- Description of the task
Reproduce the part of the records that starts with the line containing "At what (x,y)" and ends with the line containing "Looking at the", keeping every character unchanged.
*** Opening of Given data ***
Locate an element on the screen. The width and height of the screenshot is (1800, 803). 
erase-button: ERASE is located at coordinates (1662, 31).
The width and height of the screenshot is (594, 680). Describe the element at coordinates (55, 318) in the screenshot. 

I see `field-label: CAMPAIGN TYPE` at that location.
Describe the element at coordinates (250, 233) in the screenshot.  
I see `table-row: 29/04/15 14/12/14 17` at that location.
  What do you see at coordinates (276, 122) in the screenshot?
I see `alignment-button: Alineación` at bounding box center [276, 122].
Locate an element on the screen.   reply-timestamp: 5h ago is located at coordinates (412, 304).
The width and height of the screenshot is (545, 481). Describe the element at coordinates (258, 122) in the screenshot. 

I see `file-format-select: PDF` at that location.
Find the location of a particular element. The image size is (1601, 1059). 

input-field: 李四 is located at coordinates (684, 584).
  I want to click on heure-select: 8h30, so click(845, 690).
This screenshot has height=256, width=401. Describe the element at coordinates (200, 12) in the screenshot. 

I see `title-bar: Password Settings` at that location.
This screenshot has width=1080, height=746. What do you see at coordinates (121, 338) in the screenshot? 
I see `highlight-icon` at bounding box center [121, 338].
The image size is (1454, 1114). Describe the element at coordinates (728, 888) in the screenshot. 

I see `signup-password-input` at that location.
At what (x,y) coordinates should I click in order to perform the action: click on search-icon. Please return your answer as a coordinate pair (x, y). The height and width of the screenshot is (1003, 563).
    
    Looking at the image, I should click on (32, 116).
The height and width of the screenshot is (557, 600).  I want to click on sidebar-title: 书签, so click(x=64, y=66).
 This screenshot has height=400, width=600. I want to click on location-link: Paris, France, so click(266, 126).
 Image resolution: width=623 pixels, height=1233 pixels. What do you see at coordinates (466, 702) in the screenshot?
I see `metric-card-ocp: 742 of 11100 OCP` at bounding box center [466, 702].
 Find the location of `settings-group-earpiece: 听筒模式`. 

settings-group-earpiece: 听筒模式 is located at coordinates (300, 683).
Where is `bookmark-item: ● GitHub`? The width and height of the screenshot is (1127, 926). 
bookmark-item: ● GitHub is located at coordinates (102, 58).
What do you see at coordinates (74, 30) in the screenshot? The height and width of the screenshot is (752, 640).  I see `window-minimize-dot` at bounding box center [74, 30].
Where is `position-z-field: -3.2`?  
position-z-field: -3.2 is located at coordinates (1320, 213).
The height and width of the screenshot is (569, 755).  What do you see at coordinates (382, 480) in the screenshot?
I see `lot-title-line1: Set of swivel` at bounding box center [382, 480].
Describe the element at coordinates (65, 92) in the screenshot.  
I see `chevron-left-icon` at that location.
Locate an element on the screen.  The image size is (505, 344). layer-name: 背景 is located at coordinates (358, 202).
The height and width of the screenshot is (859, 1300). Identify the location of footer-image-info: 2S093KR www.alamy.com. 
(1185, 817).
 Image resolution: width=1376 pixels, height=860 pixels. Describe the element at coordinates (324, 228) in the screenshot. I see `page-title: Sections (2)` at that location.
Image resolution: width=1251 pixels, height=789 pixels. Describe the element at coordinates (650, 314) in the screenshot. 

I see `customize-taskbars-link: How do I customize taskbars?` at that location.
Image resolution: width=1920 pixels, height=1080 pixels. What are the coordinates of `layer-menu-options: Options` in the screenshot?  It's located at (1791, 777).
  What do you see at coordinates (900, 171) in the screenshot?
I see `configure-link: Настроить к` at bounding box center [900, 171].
*** Close of Given data ***
- Response
At what (x,y) coordinates should I click in order to perform the action: click on search-icon. Please return your answer as a coordinate pair (x, y). The height and width of the screenshot is (1003, 563).
    
    Looking at the image, I should click on (32, 116).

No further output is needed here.